After recording and producing their latest record from their home studio, understanding the practical side of the business has never been more important. “We’ve been in the studio a lot. Now we have our own studio and we can kind of engineer some of it ourselves and relax. That’s been good for us. It definitely has opened up the song writing process and also the ability to write together.” The process of ‘opening up’ isn’t limited just to writing, and years of experience have instilled a certain kind of perseverance in each of them. “When you do work in your life, in any sort of field, how you communicate in relationships and all of that, you start to reap the benefits of the hard work down the track by having stuck through it. I think Angus and I have done that. We’ve really stuck through some hard times and just got to this place where it’s worth it. We know how to communicate musically and personally… Certainly, I’m not trying to say that we’re any way meant to get to it. We’re definitely on a long journey of evolution and hopefully it just keeps growing.”

Covering 5 Seconds of Summer’s hit, ‘Youngblood,’ has followed in the duo’s tradition of presenting great music with the dreamy ‘Angus and Julia sound’. “Angus and I are always looking for interesting covers to do. It’s sort of a part of our catalogue of music. We’ve done Nelly Furtado and we’ve done Chumbawamba… When we started talking about doing this acoustic session, we were investigating what songs in the Top 50 feel like songs that could be fun to reinvent, give our own spin on it, and we were listening to. Youngblood really stood out for me amongst all the music that’s in the mainstream at the moment. I’m a huge fan of pop music and the era of Britney Spears and that kind of song writing. Youngblood stood out to me as a song that had that element of almost, for me, what I think of as my teenage years pop music. So we just gave it a try! We had a great band in the studio with us and they added in their bits. It came together in this way that was exciting and cool.”

Music continues to be powerful, no matter how experienced or well-known you may be, and Julia continues to find the magic in tracks old and new. “Ever since I was a kid, music always felt like it could take you somewhere else and take you out of your reality. However good or bad it was, you could fantasize and dream and imagine through sound and move your body and things like that. That’s why I love making music and also why I like listening to music. It really transports you, that’s something that all music does.” Admitting she’s not listening to much at the moment, too occupied with some top secret project that will be hitting the airwaves soon, the two artists Julia cites as her current inspiration are Gillian Welch and Dave Rawlings. “There’s a great record, Time the Revelator. I did a road trip up the coast of California with a friend of mine and we had it on repeat on that trip, over and over again. I just loved it. I revisited her and that record again recently, it reminds me of that trip, but it’s also just a really beautifully put together piece of song writing.”

After saving the day stepping in for Childish Gambino at Spilt Milk, you can keep an eye out for Angus and Julia’s own beautifully put together song writing live this festival season.
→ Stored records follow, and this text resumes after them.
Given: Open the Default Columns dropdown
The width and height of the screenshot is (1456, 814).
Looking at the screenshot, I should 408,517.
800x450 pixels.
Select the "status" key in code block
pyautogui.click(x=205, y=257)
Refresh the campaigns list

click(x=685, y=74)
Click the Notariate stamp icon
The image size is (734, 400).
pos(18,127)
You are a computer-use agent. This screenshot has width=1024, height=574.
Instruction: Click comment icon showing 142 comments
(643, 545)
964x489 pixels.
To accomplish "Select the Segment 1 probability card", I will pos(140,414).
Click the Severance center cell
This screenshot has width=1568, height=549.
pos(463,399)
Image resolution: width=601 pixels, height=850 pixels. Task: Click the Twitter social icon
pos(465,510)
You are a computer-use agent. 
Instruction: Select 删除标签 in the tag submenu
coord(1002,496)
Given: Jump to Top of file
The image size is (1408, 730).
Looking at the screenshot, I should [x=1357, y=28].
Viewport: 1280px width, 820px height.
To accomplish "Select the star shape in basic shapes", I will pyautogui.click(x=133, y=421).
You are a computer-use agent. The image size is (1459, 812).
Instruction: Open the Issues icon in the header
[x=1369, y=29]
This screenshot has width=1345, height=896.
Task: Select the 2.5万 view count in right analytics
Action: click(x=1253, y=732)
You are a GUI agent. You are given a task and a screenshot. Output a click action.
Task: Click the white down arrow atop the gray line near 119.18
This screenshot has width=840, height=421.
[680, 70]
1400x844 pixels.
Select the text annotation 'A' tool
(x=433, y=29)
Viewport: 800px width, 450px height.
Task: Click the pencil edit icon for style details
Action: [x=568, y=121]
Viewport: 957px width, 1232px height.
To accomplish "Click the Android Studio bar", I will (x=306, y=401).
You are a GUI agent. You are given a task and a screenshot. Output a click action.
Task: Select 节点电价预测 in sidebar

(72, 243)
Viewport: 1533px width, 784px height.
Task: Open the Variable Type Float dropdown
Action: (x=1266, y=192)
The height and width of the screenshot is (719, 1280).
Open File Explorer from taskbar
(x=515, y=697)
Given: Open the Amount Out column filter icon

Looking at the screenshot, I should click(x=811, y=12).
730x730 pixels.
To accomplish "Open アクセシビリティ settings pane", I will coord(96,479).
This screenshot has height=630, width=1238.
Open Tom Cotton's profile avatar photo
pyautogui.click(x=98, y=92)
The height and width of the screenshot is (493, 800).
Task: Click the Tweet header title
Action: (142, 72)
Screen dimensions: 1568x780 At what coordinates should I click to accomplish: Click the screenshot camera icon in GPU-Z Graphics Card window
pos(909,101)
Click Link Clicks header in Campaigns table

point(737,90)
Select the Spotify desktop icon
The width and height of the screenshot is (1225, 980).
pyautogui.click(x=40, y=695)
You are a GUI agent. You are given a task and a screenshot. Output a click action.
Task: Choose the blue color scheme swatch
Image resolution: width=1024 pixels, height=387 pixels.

Hitting up all the major cities on the East Coast, Julia hinted that they’ll be ‘bringing some of [our] odd collaborations’ to the stage as part of Paul Kelly’s Making Gravy tour in Sydney, Melbourne and Brisbane. Grab some mates to catch the brother-sister duo, as well as some other stellar Aussie acts, including Courtney Barnett and Ruby Fields up at Kariong for Mountain Sounds Festival next year. Either way, we’ll all be keeping an eye out for some more acoustic releases and relaxing by the beach with Chateau and Youngblood in our Summer mix.